I propose that we consider an alternative to the positional binding of arguments. What if both these expressions achieved the same result as the previous one?

   obj goofHeight: 45 Width: 29

   obj goofWidth: 29 Height: 45

We might even go a step further and allow the method to be defined with default values

  goof = ( | :height <- 45. :width <- 45 | .... )

such that this expression would yield the same result as all the previous ones (note that I supposed we no longer needed the colon in the slot name with this kind of syntax)

  obj goofWidth: 29

Having all methods with the same name limited to having also the same argument names might require a change in style, but otherwise shouldn't be too much of a problem.

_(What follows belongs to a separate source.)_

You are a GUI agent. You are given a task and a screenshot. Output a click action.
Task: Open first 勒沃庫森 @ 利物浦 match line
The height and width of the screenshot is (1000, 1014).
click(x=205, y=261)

One very interesting slot in a method activation object is 'self', which indicates the message receiver. If we imagine that the value of this slot, though actually just a regular object, looks a lot like a method, we might interpret

   selfHeight: 30

as changing the value of the 'height' slot in the 'self' object, which is really an assignment to a data slot. This allows direct manipulation of an objects state by its methods, which isn't something I want. But you can't use this to have access from "outside" the object since then 'self' won't have the right value.

We could now implement the assignment side effects

   color: = ( | :color | selfColor: color. update )

Note that the fact that the argument (which I suppose must have the same name as the whole method when there are no capital letters) shadows the data slot that we are trying to change isn't a problem at all.

Since the pattern

   xxx: = ( | :xxx | selfXxx: xxx )

would be so common, this might be indicated with a flag in the corresponding data slot instead of explicitly.

5. removing inheritance from the base-level

Self reuses the idea of constant and data slots to indicate objects for automatic delegation (inheritance). All you have to do is add a "*" to the end of the slot name. Since data slots can be changed by normal message sends during runtime, we also have "dynamic inheritance".

The ability to fetch the parents from the base-level is rarely used. The slot name is used by the "directed resend" bytecode, which is like "super" in Smalltalk extended to deal with multiple inheritance.

What if parents were indicated not with special slots, but as a set or list available through an object's mirror? The virtual machine and graphical programming environment would hardly be affected at all, and they are the most interested parties in this case. Dynamic inheritance would become more awkward

   (reflect: self) setparentName: 'linkMixin' Value: x

instead of simply

   linkMixin: x

but that would actually be a very good thing. It makes the programmer more aware of the deep implications of what he is doing. Bringing meta-level programming into the base-level with innocent looking expressions almost always leads to grief sooner or later.

In the above example I supposed that parents were associated with names even if limited to the meta-level. This would allow resends to look exactly as they do now. There are other alternatives and it might be a good idea to replace directed resends with a general explicit delegation mechanism. Instead of

  c: treeParent.copy: mySize

we could have something like

  c: #treeParent# copy: mySize

which would also allow things like

  #(userPreference pen)# forward: d

Of course, a far nicer notation can be developed - the message selector might be altered instead of the receiver expression, for example. The point is that most people who talk about prototypes and delegation think Self already allows this kind of thing (and it does with methods like 'sendTo:DelegatingTo:With:' for strings, but this is a bit indirect) and this could be made true while making parents simpler at the same time.